La délégation de haut niveau de la Cedeao présente ce vendredi en Guinée a fait un déplacement express. Le président en exercice de la Cedeao, le Ghanéen Nana Akufo-Addo, et son homologue ivoirien Alassane Ouattara arrivés dans la capitale guinéenne dans la matinée ont quitté Conakry aux alentours de 17 h. Dans une très courte déclaration avant son vol retour, informe Radio France Internationale (RFI), le président Nana Akufo Addo a simplement parlé d’échanges «francs» et «fraternels» avec le colonel Doumbouya et les responsables de la junte. Ces échanges ont duré 2h environ, à l’hôtel Sheraton.
Ensuite, les deux chefs d’État sont allés voir Alpha Condé, le président renversé. Selon plusieurs sources dont parle RFI, cette rencontre a eu lieu au Palais de Nations. Le chef de l’État ghanéen a simplement parlé de «bonnes discussions». La Cedeao ne cesse de pousser pour le respect de son train de sanctions arrêté jeudi à Accra. Notamment le retour à l’ordre constitutionnel en Guinée avec une transition rapide : six mois pour organiser des élections présidentielle et législatives. Des sanctions ont également été annoncées contre des responsables de la junte : interdiction de voyage, gel des avoirs et puis interdiction pour les membres du CNRD de se présenter à l’élection présidentielle.

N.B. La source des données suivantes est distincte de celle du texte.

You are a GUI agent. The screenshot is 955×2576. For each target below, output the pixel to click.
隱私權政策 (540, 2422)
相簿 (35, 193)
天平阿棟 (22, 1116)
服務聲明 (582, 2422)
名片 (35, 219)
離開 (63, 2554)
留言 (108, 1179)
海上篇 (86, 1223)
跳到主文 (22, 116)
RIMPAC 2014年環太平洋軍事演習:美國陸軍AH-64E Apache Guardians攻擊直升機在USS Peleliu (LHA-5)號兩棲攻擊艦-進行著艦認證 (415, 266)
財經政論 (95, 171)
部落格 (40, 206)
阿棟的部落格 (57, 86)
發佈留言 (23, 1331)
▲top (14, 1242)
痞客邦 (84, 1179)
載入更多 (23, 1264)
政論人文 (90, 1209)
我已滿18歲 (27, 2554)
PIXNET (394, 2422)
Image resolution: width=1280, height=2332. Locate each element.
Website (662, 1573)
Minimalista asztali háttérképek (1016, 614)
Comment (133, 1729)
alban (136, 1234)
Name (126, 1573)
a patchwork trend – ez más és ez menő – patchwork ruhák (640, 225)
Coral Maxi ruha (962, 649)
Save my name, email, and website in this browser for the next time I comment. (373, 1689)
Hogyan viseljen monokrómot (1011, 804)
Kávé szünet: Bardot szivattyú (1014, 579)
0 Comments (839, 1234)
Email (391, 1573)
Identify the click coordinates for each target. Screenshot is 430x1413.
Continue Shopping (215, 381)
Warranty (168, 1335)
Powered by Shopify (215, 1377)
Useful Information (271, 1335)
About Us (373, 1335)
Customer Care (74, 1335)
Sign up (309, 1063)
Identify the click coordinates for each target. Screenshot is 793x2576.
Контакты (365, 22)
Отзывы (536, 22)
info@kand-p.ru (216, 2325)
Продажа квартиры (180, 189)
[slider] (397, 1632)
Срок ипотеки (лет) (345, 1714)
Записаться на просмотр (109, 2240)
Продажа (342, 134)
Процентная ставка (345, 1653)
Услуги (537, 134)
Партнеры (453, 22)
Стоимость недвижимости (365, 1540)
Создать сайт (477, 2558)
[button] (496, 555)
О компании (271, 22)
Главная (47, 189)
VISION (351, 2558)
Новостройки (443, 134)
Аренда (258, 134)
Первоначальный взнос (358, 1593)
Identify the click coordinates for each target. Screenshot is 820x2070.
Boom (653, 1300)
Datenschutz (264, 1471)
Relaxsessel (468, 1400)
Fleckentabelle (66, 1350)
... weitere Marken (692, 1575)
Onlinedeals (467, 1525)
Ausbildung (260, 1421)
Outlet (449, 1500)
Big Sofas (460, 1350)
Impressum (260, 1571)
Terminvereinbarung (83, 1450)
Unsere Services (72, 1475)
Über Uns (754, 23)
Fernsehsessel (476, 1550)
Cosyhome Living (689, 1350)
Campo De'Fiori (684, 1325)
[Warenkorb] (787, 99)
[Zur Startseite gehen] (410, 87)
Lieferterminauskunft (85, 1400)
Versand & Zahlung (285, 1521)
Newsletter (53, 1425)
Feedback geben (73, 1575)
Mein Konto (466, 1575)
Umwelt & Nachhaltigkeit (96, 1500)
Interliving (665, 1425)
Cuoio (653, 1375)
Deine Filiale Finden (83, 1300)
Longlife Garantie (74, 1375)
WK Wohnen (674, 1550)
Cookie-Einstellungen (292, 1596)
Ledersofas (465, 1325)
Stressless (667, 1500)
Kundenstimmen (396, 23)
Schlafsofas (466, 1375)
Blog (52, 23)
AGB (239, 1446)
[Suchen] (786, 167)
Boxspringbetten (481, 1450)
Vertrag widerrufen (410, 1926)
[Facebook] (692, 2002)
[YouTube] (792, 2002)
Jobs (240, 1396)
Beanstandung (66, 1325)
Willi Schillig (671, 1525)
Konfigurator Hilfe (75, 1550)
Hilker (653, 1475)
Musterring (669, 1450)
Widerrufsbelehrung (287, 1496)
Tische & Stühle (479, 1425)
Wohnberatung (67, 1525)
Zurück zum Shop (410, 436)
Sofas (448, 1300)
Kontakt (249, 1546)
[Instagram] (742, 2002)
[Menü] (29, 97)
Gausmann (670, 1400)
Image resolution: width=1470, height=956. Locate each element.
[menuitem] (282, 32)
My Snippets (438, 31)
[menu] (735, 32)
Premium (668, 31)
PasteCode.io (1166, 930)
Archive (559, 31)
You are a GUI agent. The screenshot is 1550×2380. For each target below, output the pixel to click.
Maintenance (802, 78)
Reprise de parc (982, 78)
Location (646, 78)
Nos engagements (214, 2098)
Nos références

Coté CNRD, assure la radio mondiale, aucune réaction officielle à ce stade, ni aux sanctions annoncées jeudi 16 septembre ni à cette visite. Pas de réaction non plus du ministère guinéen des Affaires étrangères, mais une source proche de la junte évoquait ce matin de «l’incompréhension» après les décisions de la Cédéao. «Comment revoir le fichier électoral et organiser des élections crédibles», souligne une source proche du pouvoir.